The ice stupa acts as a frozen reservoir to support farming in Ladakh.
The ice stupa acts as a frozen reservoir to support farming in Ladakh.Ladakh’s long struggles with water scarcity have inspired one of the Himalayas' most inventive climate solutions: ‘an ice stupa’, a man-made frozen reservoir designed by engineer and activist Sonam Wangchuk. The idea developed around 2014 and 2015; it stores winter water as ice so it can be released gradually during the spring planting season, when farmers need it the most.
Water problems in Ladakh
Ladakh sits in a cold, high-altitude desert where annual precipitation is usually below 100 millimetres, yet farming remains central to local life. Communities depend on water from melting glaciers to irrigate barley, apples and other crops, but that meltwater typically arrives in summer, after the spring sowing season has already begun.
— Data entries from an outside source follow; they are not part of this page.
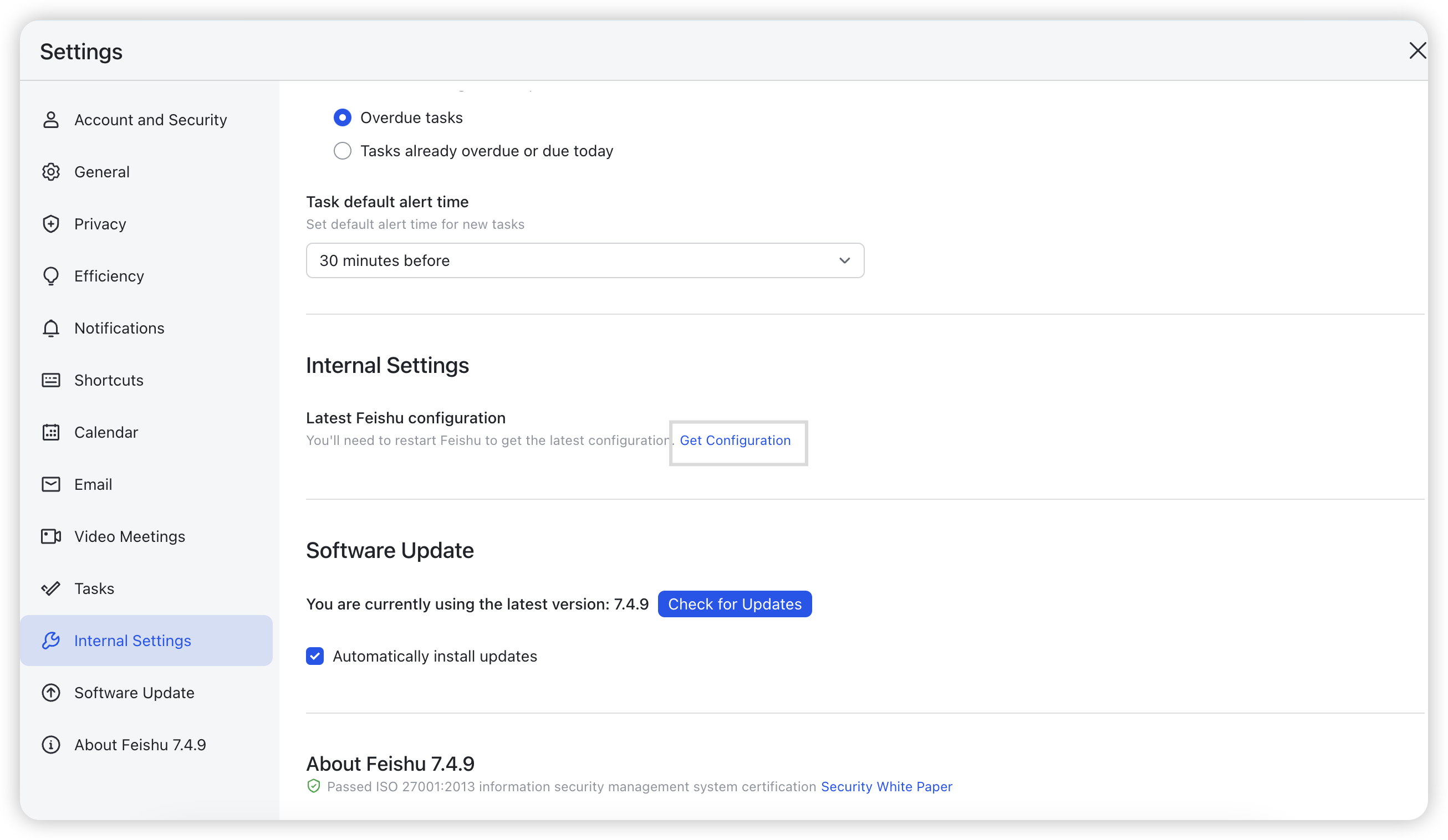Click the Get Configuration link
The height and width of the screenshot is (840, 1448).
coord(736,441)
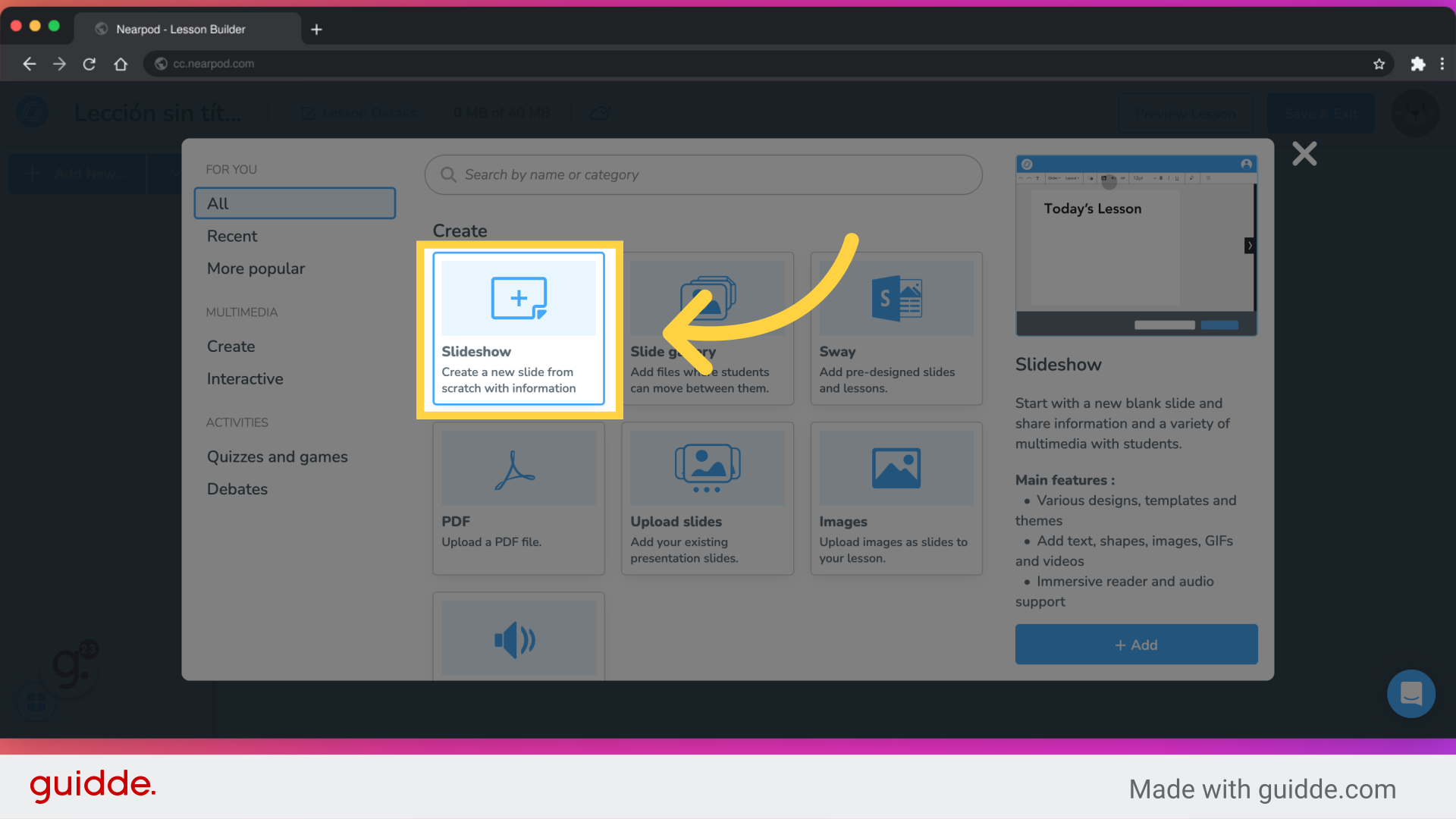The image size is (1456, 819).
Task: Select the Slideshow create icon
Action: click(x=518, y=297)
Climate change has made the challenge more severe with shrinking Himalayan glaciers and unpredictable rainfall and growing pressure on the potable water supply. That mismatch between when water is available and when crops need it has left farmers searching for a practical way to bridge the seasonal gap.
The ice stupa idea
Wangchuk’s answer was to capture excess winter water that would otherwise go unused, freeze it in a place and shape it into a towering cone. The structure is called an ice stupa because it resembles the Buddhist stupas common across Ladakh while also serving a very practical purpose: acting as a slow-melting reservoir.
“Water from a higher stream on the mountains is channelled down through the pipes to the village," the report explains, where the cold temperature causes it to freeze in layers and grow into a cone that can reach 20 metres or more. The shape matters because it exposes less ice to direct sunlight than a flat surface would, helping the stored water last for weeks instead of days.
From experiment to local tool
The first tests were carried out with students from the school Wangchuck founded in Ladakh. Once the concept worked, nearby villages adopted it, and organisations contributed pipes and labour to help build more of the structures.
According to the report, the prototype stored about 150,000 liters of meltwater, while a later version held around 1.5 million liters, enough to irrigate thousands of seedlings planted by residents. Over time, more than a dozen artificial glaciers have been built in the region, collectively making tens of millions of litres of water available to communities.
Recognition and impact
The innovation has drawn international attention, and Wangchuk received a prestigious award in 2016 for the initiative, helping spread the idea to other mountainous regions facing similar water shortages. Its appeal lies in its simplicity: it is low-cost, energy-free and designed to work with the natural freeze-thaw cycle rather than against it.
In a region where water can define the rhythm of life, the ice stupa has become more than an engineering experiment. It is now a symbol of how local knowledge, scientific thinking and climate adaptation can come together to support vulnerable mountain communities.